Nothing but the lines from the one with "Viewport: 1541px width, 867px" through the end of the listing below should appear in your reply, each copied exactly.

-------- Data supplied

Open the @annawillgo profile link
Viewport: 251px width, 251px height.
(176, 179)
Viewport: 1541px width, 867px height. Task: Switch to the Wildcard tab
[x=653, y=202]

----------------

* _Response_
Viewport: 1541px width, 867px height. Task: Switch to the Wildcard tab
[x=653, y=202]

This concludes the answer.